Menurut dia, belum tentu anggota Pansel KPK itu bebas dari korupsi. Terlebih lagi, DPR akan ikut campur tangan dalam proses seleksi dengan melakukan uji kelayakan dan kepatutan. Bambang khawatir akan muncul kejahatan terorganisasi yang terselubung dalam proses seleksi ini.
"Kalau mengharap pemerintahan bersih, organized crime tidak diberantas dengan serius, maka korupsi akan tetap merajalela," kata dia.
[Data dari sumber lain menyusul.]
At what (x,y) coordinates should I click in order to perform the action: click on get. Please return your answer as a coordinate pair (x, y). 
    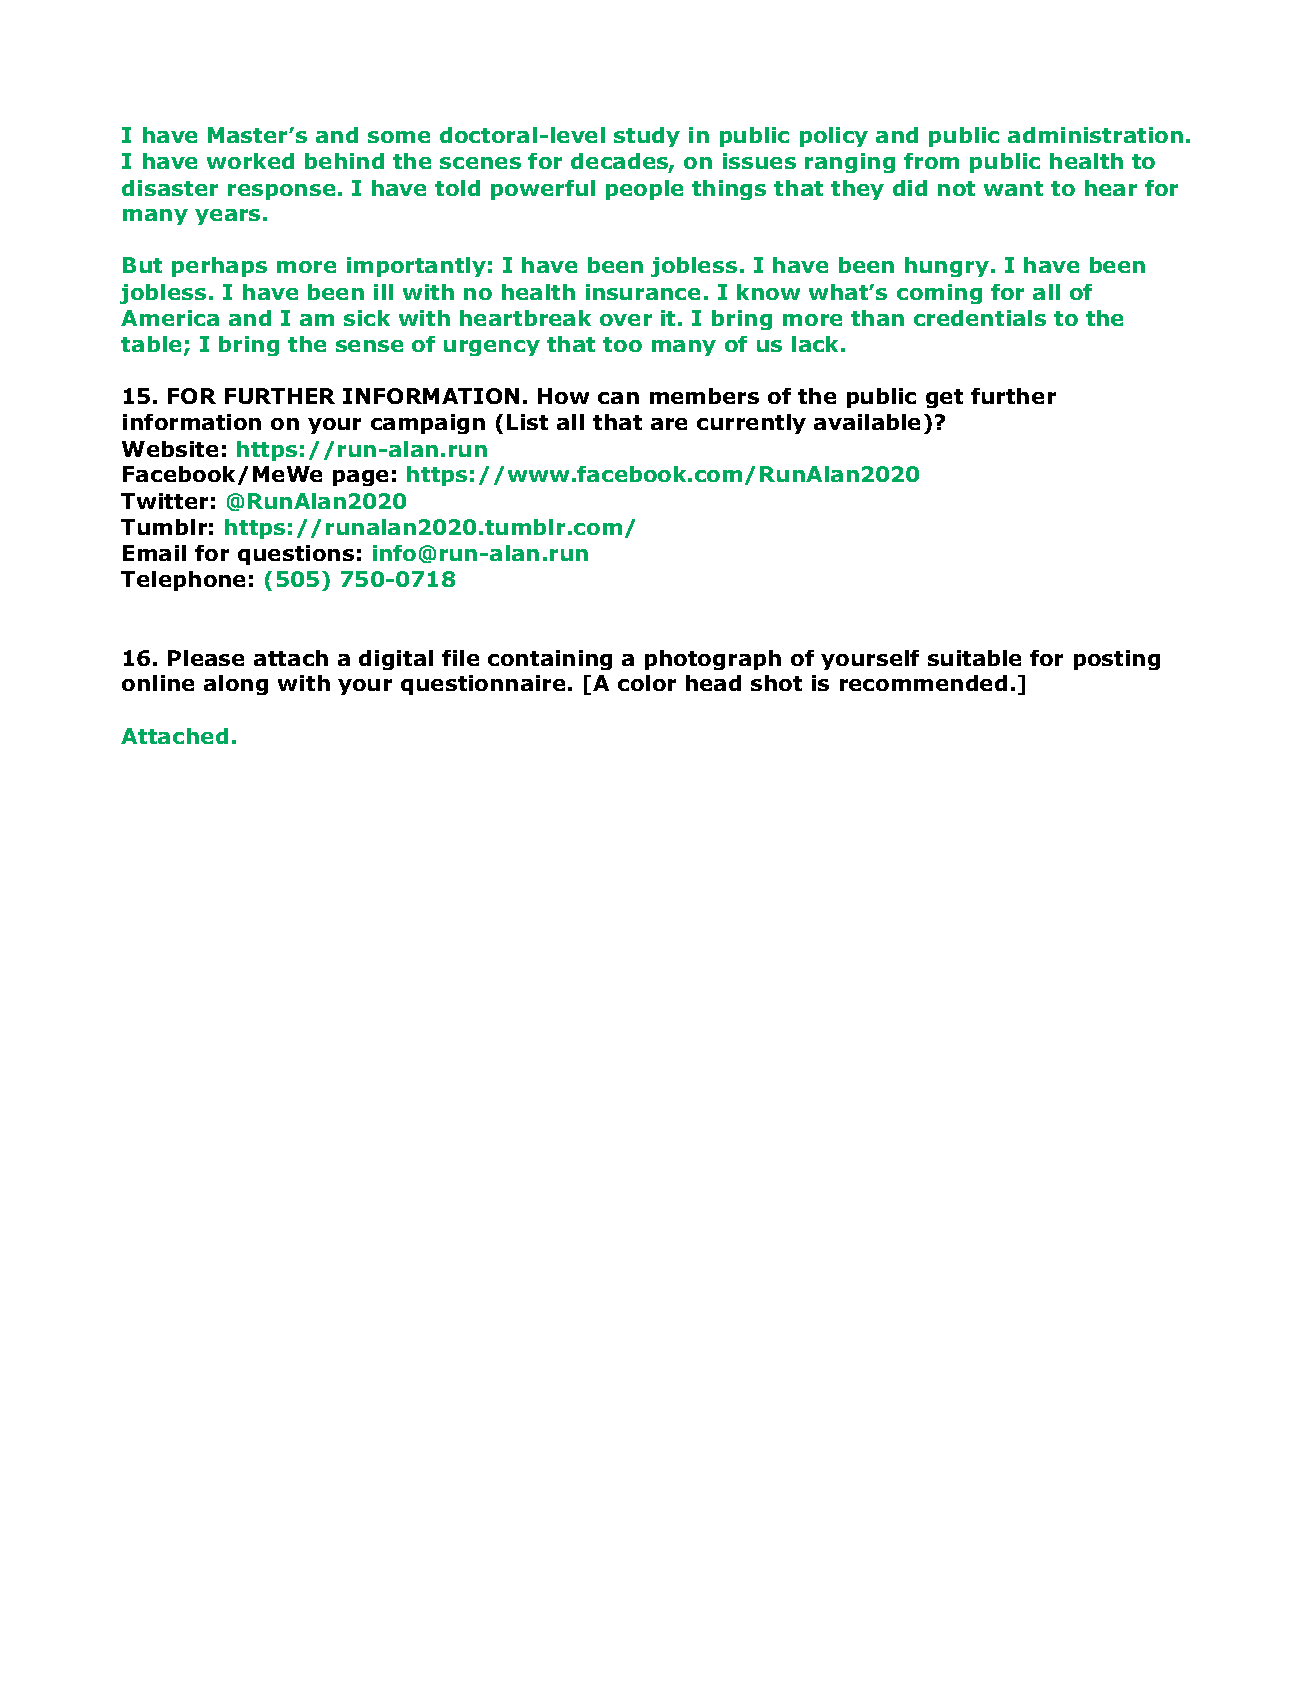
    Looking at the image, I should click on (944, 398).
Presiden Jokowi menunjuk sembilan orang dari berbagai disiplin ilmu yang masuk dalam Pansel KPK. Selain mayoritas diisi oleh orang yang berlatar belakang pemerintahan serta akademis, semua anggota Pansel itu adalah perempuan.
Mereka akan bekerja mencari pimpinan terbaik KPK untuk menggantikan posisi pimpinan KPK saat ini yang akan berakhir masa jabatannya pada Desember 2015.
Mereka adalah Destry Damayanti (ekonom, ahli keuangan dan moneter); Enny Nurbaningsih (pakar hukum tata negara); Harkristuti Harkrisnowo (pakar hukum pidana dan HAM, Ketua Badan Pengembangan Sumber Daya Manusia Kemenkumham); Betti S Alisjahbana (ahli IT dan manajemen); dan Yenti Garnasih (pakar hukum pidana ekonomi dan pencucian uang).
Selain itu, ada Supra Wimbarti (ahli psikologi SDM dan pendidikan); Natalia Subagyo (ahli tata kelola pemerintahan dan reformasi birokrasi); Diani Sadiawati (Direktur Analisis Peraturan Perundang-undangan Bappenas); dan Meuthia Ganie-Rochman (ahli sosiologi korupsi dan modal sosial). (Ambaranie Nadia Kemala Movanita)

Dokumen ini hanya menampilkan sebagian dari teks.